-- RECORD SET follows --
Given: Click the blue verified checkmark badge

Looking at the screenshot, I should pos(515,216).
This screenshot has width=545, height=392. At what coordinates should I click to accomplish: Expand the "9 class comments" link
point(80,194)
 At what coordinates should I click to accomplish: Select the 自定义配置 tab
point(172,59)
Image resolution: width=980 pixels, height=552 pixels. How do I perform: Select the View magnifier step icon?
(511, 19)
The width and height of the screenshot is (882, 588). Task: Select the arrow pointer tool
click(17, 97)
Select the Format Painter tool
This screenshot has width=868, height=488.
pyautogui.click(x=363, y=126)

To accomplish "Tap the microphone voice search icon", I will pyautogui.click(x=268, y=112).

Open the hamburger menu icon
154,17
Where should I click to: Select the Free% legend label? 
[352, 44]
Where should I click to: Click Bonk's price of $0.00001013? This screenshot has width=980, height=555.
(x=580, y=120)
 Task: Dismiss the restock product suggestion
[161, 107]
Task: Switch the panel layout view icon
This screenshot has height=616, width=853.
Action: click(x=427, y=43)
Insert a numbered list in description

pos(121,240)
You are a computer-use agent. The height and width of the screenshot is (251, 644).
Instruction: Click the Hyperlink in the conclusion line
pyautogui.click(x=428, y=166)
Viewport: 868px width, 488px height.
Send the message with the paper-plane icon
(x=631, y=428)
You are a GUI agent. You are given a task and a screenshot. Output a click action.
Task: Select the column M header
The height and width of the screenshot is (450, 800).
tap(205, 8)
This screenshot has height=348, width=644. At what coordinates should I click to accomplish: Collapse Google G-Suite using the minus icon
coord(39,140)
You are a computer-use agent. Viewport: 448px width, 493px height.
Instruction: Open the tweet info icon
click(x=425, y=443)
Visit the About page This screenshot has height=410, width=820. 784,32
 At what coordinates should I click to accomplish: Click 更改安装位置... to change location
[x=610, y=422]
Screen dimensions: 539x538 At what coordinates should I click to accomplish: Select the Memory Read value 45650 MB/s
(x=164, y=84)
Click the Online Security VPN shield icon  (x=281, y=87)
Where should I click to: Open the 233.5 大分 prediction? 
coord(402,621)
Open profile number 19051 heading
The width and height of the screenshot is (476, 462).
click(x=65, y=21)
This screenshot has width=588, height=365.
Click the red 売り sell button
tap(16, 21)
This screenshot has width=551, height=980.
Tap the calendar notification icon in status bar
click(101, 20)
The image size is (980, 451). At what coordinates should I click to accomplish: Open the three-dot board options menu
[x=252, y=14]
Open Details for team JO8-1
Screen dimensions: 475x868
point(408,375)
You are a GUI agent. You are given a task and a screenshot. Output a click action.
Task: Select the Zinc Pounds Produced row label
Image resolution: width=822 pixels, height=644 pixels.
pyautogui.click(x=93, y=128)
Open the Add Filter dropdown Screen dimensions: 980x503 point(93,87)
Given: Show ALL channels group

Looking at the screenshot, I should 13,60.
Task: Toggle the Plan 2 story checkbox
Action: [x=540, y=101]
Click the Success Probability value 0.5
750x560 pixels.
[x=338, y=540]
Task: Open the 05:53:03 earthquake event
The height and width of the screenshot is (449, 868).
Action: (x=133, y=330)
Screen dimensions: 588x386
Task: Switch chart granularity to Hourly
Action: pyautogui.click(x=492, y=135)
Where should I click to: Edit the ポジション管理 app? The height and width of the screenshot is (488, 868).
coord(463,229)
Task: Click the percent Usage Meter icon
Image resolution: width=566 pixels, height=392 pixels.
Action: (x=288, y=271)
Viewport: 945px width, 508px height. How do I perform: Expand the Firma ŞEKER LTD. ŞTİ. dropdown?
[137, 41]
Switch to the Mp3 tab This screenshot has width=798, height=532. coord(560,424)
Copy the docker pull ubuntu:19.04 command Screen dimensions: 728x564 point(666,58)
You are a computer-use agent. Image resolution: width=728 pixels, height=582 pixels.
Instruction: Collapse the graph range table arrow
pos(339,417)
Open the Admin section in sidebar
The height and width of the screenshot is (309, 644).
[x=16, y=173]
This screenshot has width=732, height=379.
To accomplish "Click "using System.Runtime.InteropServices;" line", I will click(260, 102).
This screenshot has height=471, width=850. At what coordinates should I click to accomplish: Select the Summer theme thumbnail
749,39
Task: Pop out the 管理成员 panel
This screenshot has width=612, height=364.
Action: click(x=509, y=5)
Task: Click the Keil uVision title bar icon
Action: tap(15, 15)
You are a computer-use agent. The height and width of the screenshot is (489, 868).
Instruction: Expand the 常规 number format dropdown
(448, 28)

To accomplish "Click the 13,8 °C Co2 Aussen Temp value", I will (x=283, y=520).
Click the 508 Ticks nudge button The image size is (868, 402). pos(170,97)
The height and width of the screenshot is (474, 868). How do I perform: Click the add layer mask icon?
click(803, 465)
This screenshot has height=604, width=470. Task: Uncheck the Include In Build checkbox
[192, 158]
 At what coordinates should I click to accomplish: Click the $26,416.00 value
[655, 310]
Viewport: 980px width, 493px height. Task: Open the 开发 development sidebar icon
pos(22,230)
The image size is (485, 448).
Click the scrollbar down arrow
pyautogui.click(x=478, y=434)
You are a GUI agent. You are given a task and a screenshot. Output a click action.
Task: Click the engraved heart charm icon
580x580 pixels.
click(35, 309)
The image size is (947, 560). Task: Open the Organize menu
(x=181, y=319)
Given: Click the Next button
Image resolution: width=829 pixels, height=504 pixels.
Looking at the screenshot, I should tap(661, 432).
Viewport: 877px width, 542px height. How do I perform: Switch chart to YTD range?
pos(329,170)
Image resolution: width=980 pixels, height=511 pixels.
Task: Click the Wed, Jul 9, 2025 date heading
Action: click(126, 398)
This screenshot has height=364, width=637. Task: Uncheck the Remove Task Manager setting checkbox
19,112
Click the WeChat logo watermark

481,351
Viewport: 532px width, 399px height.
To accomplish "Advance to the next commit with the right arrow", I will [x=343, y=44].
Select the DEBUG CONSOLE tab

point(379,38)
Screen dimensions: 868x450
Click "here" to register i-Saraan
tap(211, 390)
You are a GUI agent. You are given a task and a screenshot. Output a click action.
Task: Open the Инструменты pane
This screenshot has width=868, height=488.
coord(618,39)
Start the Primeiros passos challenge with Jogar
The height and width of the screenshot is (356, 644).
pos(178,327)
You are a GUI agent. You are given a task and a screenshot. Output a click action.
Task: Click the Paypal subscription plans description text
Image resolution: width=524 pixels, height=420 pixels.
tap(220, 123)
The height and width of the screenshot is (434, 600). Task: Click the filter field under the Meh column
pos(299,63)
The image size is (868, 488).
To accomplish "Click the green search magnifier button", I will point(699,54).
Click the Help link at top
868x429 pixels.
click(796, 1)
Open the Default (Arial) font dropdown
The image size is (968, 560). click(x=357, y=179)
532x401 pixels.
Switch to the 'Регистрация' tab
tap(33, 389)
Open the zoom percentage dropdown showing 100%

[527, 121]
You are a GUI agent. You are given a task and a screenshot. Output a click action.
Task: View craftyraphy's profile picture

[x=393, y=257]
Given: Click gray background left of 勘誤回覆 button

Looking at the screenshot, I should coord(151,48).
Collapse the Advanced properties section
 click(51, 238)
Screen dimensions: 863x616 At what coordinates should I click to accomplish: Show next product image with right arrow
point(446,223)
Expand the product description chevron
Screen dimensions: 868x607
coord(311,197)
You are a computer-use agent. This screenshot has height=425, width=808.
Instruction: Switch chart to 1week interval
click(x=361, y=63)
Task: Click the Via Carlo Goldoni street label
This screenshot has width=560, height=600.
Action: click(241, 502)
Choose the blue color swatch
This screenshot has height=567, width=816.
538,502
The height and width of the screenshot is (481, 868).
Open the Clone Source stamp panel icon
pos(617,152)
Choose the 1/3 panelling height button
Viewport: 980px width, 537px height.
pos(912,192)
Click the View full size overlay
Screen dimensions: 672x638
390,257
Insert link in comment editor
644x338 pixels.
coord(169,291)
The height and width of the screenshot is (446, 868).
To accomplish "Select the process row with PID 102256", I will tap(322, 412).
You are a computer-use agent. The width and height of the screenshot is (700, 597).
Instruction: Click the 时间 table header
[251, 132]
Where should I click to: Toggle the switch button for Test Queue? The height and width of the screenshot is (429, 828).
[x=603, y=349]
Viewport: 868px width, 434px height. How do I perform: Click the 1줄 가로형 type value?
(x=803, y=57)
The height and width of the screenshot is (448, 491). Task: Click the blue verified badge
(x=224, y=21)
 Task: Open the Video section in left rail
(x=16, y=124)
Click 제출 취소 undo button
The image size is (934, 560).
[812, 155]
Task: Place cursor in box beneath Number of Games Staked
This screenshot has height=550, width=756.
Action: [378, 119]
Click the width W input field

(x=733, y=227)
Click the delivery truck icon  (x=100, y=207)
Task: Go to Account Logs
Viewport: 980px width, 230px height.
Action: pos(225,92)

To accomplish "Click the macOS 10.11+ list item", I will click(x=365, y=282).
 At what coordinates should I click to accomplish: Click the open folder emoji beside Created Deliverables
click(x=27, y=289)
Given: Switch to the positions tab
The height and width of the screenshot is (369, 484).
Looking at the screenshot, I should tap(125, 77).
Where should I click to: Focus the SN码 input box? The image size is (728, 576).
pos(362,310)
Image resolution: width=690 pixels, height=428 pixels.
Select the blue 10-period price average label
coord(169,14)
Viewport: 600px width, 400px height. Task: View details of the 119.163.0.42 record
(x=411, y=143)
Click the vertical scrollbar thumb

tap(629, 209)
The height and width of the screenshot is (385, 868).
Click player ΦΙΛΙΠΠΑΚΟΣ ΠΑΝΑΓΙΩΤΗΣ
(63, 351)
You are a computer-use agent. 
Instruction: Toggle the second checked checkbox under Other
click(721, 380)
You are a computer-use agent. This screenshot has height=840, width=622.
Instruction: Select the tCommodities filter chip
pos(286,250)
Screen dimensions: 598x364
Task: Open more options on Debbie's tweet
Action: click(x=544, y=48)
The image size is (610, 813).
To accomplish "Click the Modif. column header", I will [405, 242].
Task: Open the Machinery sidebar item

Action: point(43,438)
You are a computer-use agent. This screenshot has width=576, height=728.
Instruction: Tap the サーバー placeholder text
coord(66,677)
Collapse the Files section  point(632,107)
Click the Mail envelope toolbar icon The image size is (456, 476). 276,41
-- RECORD SET concluded --
GOAL OF THE EXERCISE: Gather each line from the entries above that includes the word "computer".

EXERCISE OUTPUT:
You are a computer-use agent. The height and width of the screenshot is (251, 644).
You are a computer-use agent. Viewport: 448px width, 493px height.
You are a computer-use agent. Image resolution: width=728 pixels, height=582 pixels.
You are a computer-use agent. The height and width of the screenshot is (489, 868).
You are a computer-use agent. This screenshot has height=425, width=808.
You are a computer-use agent. The width and height of the screenshot is (700, 597).
You are a computer-use agent. 
You are a computer-use agent. This screenshot has height=840, width=622.
You are a computer-use agent. This screenshot has width=576, height=728.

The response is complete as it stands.